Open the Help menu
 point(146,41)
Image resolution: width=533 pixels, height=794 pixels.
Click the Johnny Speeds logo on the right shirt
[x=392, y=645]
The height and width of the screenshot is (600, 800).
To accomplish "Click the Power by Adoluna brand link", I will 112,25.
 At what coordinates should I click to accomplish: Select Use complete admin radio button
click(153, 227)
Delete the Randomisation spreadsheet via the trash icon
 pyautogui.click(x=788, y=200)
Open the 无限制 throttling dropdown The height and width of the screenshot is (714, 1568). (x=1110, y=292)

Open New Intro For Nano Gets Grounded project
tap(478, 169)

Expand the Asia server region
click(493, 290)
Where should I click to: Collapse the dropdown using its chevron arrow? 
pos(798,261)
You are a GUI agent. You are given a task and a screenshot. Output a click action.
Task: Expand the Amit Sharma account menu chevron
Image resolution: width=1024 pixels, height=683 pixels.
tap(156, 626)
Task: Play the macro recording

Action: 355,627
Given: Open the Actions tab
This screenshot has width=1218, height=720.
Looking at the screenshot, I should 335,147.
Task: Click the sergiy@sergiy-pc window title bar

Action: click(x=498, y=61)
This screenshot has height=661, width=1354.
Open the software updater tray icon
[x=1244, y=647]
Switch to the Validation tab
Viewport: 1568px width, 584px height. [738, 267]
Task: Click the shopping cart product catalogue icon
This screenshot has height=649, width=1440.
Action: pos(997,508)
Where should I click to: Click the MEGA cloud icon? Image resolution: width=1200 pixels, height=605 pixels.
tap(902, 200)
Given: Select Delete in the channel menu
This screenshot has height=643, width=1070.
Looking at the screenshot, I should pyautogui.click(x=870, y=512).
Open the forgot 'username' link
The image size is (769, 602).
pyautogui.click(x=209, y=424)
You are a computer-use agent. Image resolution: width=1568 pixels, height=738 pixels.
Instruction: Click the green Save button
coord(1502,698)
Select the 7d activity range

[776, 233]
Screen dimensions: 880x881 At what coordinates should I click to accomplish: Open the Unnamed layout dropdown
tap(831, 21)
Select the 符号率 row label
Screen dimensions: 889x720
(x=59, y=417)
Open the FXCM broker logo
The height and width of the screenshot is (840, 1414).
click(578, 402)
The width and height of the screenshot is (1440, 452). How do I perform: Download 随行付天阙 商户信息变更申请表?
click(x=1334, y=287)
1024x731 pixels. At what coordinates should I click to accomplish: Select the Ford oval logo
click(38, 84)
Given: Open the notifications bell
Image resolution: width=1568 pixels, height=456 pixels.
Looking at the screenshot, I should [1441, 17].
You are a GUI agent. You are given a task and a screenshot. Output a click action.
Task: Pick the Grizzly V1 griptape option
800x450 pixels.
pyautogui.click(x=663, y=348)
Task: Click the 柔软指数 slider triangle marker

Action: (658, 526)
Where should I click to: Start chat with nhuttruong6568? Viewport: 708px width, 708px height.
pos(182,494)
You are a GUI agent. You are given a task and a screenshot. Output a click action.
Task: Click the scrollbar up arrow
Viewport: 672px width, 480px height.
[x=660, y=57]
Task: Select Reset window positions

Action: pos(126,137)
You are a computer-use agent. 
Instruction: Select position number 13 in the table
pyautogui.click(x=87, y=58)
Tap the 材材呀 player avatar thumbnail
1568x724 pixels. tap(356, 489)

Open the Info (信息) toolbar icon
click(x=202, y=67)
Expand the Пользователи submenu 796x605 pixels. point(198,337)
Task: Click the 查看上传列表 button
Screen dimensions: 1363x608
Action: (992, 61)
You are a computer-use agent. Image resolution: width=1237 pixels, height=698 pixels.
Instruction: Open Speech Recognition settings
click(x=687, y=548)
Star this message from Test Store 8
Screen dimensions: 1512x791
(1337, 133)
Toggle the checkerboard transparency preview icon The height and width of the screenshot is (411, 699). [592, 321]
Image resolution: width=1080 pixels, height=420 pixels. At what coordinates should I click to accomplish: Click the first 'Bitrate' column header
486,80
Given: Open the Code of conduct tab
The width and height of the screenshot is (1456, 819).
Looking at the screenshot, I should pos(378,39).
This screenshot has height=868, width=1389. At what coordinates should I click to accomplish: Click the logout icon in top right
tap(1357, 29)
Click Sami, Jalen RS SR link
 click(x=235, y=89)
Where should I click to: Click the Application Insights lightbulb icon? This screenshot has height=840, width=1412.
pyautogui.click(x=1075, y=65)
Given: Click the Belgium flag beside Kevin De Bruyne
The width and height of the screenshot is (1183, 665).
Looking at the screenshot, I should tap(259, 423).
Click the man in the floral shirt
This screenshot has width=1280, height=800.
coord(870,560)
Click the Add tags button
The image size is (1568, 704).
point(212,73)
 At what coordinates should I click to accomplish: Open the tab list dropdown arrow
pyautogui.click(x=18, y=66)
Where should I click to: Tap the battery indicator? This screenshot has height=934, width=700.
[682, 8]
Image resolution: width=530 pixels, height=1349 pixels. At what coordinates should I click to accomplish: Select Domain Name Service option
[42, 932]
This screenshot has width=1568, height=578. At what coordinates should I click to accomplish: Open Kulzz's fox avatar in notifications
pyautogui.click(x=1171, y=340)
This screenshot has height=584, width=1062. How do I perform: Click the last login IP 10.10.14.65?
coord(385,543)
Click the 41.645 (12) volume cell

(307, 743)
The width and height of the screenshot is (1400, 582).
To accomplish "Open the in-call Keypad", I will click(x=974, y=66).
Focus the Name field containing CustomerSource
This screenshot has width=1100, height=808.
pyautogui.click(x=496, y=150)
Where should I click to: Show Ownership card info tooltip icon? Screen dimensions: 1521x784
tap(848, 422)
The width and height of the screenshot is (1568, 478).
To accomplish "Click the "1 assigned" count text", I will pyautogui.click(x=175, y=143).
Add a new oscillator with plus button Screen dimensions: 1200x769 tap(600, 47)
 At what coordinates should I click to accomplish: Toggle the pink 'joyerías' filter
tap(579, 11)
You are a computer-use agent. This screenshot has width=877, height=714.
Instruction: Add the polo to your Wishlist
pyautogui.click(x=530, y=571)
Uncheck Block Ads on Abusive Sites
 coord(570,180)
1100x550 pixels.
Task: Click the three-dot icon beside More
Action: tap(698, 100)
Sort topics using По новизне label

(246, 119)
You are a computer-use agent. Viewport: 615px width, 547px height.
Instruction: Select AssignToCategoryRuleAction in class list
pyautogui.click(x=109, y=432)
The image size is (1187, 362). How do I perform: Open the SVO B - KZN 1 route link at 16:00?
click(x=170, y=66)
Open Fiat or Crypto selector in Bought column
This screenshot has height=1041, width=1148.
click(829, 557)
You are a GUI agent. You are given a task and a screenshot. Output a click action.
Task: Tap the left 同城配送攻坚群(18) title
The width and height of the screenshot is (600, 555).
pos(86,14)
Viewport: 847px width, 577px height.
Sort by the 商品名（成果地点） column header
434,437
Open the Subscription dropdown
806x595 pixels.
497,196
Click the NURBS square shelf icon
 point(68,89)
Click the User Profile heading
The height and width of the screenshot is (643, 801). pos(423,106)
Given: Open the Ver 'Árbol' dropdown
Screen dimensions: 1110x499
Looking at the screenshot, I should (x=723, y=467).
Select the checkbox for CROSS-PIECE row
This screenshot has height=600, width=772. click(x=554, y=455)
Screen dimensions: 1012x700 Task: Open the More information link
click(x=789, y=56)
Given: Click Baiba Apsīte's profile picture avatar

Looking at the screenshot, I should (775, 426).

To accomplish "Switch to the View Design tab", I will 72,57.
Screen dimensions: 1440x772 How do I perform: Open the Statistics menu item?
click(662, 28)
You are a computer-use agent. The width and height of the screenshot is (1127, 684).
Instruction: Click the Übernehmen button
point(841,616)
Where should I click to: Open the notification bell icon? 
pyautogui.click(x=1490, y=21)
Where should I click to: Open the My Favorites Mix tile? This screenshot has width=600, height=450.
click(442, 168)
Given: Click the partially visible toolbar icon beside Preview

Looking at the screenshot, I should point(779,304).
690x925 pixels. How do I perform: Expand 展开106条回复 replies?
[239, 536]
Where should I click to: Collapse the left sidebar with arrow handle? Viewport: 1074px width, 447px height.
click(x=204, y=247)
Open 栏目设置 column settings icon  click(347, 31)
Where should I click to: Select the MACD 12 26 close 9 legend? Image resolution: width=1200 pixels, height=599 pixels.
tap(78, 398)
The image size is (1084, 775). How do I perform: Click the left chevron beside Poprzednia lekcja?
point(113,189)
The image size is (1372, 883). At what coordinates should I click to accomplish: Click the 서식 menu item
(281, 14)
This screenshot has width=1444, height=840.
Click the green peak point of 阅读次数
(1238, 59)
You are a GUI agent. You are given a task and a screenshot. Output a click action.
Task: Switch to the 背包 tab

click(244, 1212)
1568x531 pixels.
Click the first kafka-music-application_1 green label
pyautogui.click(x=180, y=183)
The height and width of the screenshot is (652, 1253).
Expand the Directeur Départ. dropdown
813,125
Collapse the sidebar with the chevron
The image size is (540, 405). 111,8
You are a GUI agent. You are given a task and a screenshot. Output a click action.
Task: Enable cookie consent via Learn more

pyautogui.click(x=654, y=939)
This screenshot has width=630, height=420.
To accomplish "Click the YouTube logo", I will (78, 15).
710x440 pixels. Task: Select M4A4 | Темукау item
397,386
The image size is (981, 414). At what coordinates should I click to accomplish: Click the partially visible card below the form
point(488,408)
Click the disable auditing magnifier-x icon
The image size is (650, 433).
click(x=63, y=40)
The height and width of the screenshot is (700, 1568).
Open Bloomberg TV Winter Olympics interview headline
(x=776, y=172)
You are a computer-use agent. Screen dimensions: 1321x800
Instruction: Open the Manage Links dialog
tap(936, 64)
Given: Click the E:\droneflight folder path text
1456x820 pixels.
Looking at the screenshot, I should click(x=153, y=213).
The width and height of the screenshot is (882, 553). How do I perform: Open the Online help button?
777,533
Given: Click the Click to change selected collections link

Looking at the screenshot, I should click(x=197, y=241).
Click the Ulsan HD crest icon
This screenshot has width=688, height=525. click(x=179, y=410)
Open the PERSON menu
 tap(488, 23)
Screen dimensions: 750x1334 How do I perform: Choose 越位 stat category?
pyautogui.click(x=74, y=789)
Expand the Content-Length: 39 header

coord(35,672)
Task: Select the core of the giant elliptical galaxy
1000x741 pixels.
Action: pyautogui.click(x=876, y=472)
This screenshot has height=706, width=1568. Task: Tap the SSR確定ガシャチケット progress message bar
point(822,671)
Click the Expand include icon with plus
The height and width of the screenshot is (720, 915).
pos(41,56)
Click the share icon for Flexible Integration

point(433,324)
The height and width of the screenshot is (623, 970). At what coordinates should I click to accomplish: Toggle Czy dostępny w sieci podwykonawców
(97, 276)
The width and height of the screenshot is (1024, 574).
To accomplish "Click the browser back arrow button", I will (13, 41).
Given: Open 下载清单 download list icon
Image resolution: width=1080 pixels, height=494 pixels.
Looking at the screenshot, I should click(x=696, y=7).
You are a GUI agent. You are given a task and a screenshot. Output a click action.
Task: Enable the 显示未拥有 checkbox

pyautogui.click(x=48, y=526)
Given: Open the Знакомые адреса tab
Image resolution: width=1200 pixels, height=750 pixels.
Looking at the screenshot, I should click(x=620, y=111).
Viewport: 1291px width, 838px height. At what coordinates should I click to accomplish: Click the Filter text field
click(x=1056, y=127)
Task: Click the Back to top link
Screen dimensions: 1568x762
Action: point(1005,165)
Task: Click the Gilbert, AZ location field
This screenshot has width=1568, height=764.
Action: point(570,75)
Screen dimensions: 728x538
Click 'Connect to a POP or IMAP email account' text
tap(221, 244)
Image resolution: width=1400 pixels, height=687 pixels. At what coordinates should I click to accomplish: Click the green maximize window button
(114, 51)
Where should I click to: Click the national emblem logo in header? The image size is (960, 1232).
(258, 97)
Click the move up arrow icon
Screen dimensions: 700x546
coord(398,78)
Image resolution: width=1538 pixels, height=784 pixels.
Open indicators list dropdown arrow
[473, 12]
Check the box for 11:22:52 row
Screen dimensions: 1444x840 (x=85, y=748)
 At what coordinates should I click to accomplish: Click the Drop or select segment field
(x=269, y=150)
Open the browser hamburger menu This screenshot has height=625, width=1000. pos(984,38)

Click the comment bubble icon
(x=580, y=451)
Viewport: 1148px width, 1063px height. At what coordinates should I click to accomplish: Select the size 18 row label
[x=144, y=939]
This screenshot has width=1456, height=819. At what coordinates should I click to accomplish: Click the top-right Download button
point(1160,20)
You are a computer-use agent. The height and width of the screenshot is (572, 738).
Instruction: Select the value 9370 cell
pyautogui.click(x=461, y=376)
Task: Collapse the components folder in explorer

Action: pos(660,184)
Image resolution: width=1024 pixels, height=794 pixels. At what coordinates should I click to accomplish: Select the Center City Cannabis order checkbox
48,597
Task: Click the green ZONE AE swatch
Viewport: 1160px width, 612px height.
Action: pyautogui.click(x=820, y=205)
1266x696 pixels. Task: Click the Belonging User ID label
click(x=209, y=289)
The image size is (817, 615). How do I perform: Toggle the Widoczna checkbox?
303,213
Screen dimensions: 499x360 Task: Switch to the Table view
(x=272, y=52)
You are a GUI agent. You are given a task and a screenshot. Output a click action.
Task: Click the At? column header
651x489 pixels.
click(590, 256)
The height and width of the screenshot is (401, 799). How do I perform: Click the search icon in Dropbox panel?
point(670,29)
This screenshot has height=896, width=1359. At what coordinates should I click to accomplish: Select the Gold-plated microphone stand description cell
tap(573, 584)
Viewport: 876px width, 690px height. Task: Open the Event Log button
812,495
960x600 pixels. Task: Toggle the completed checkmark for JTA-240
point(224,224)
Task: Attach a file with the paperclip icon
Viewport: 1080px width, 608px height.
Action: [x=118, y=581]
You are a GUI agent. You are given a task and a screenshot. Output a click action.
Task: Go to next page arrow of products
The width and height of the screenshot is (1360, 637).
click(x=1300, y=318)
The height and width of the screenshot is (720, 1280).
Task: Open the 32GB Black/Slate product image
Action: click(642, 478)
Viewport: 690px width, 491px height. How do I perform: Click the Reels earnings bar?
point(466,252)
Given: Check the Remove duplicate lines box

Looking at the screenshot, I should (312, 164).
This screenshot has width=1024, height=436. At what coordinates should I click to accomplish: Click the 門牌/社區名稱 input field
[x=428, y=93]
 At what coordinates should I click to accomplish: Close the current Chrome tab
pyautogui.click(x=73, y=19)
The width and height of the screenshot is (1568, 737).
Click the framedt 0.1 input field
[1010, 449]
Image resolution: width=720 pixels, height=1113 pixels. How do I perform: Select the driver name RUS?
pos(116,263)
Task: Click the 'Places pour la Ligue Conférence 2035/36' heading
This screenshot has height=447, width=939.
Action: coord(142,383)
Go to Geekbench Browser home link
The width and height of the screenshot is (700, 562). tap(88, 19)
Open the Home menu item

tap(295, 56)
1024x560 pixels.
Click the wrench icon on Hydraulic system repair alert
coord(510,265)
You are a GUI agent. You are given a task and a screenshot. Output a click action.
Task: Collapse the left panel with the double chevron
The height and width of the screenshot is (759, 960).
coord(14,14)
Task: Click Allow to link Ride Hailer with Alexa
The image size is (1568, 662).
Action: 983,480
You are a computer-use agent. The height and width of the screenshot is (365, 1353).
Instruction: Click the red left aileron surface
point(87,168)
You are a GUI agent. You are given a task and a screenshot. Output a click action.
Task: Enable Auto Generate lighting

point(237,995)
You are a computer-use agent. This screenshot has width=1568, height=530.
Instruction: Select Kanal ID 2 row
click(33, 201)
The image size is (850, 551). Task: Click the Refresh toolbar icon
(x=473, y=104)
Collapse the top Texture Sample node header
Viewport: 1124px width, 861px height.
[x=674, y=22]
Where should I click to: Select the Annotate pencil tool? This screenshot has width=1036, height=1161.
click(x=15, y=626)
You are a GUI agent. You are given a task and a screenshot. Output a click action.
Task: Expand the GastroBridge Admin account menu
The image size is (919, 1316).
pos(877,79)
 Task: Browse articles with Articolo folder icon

+ + + + +

Output the lines of the records above exactly as they appear, from the line containing "Task: Click the 柔软指数 slider triangle marker" through the line containing "Click the Add tags button".

Task: Click the 柔软指数 slider triangle marker

Action: (658, 526)
Where should I click to: Start chat with nhuttruong6568? Viewport: 708px width, 708px height.
pos(182,494)
You are a GUI agent. You are given a task and a screenshot. Output a click action.
Task: Click the scrollbar up arrow
Viewport: 672px width, 480px height.
[x=660, y=57]
Task: Select Reset window positions

Action: pos(126,137)
You are a computer-use agent. 
Instruction: Select position number 13 in the table
pyautogui.click(x=87, y=58)
Tap the 材材呀 player avatar thumbnail
1568x724 pixels. tap(356, 489)

Open the Info (信息) toolbar icon
click(x=202, y=67)
Expand the Пользователи submenu 796x605 pixels. point(198,337)
Task: Click the 查看上传列表 button
Screen dimensions: 1363x608
Action: (992, 61)
You are a computer-use agent. Image resolution: width=1237 pixels, height=698 pixels.
Instruction: Open Speech Recognition settings
click(x=687, y=548)
Star this message from Test Store 8
Screen dimensions: 1512x791
(1337, 133)
Toggle the checkerboard transparency preview icon The height and width of the screenshot is (411, 699). [592, 321]
Image resolution: width=1080 pixels, height=420 pixels. At what coordinates should I click to accomplish: Click the first 'Bitrate' column header
486,80
Given: Open the Code of conduct tab
The width and height of the screenshot is (1456, 819).
Looking at the screenshot, I should pos(378,39).
This screenshot has height=868, width=1389. At what coordinates should I click to accomplish: Click the logout icon in top right
tap(1357, 29)
Click Sami, Jalen RS SR link
 click(x=235, y=89)
Where should I click to: Click the Application Insights lightbulb icon? This screenshot has height=840, width=1412.
pyautogui.click(x=1075, y=65)
Given: Click the Belgium flag beside Kevin De Bruyne
The width and height of the screenshot is (1183, 665).
Looking at the screenshot, I should tap(259, 423).
Click the man in the floral shirt
This screenshot has width=1280, height=800.
coord(870,560)
Click the Add tags button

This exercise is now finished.